Heart and Mind
by Edith Sitwell
October 11th, 2008
Said the Lion to the Lioness - "When you are amber dust -
No more a raging fire like the heat of the Sun
(No liking but all lust) -
Remember still the flowering of the amber blood and bone,
The rippling of bright muscles like a sea,
Remember the rose-prickles of bright paws,
Though we shall mate no more
Till the fire of that sun the heart and the moon-cold bone are one"
Said the Skeleton lying upon the sands of Time -
"The great gold planet that is the mourning heat of the Sun
Is greater than all gold, more powerful
Than the tawny body of a Lion that fire consumes
Like all that grows or leaps... so is the heart
More powerful than all dust.

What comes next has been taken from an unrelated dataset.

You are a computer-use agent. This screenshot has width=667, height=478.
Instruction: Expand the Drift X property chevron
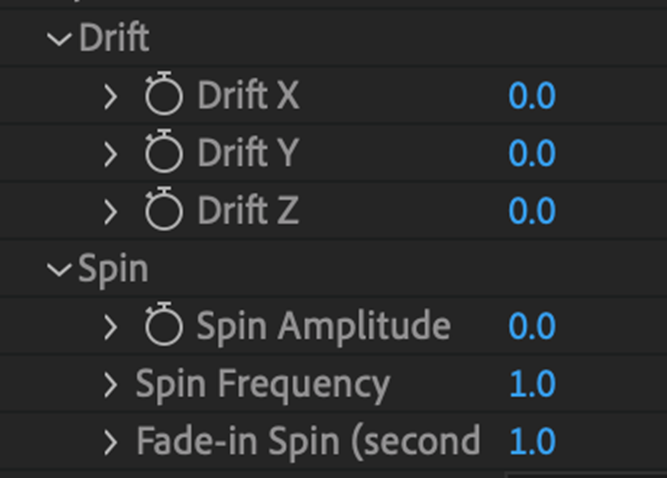click(x=111, y=96)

Once I was Hercules
Or Sampson, strong as the pillars of the seas:
But the flames of the heart consumed me, and the mind
Is but a foolish wind."
Said the Sun to the Moon - "When you are but a lonely white crone,
And I, a dead King in my golden armour somewhere in a dark wood,
Remember only this of our hopeless love:
That never till Time is done
Will the fire of the heart and the fire of the mind be one."
"Edith Sitwell was most interested by the distinction between poetry and music, a matter explored in Façade (1922), which was set to music by William Walton, a series of abstract poems the rhythms of which counterfeited those of music. Façade was performed behind a curtain with a hole in the mouth of a painted face and the words were recited through the hole with the aid of a megaphone."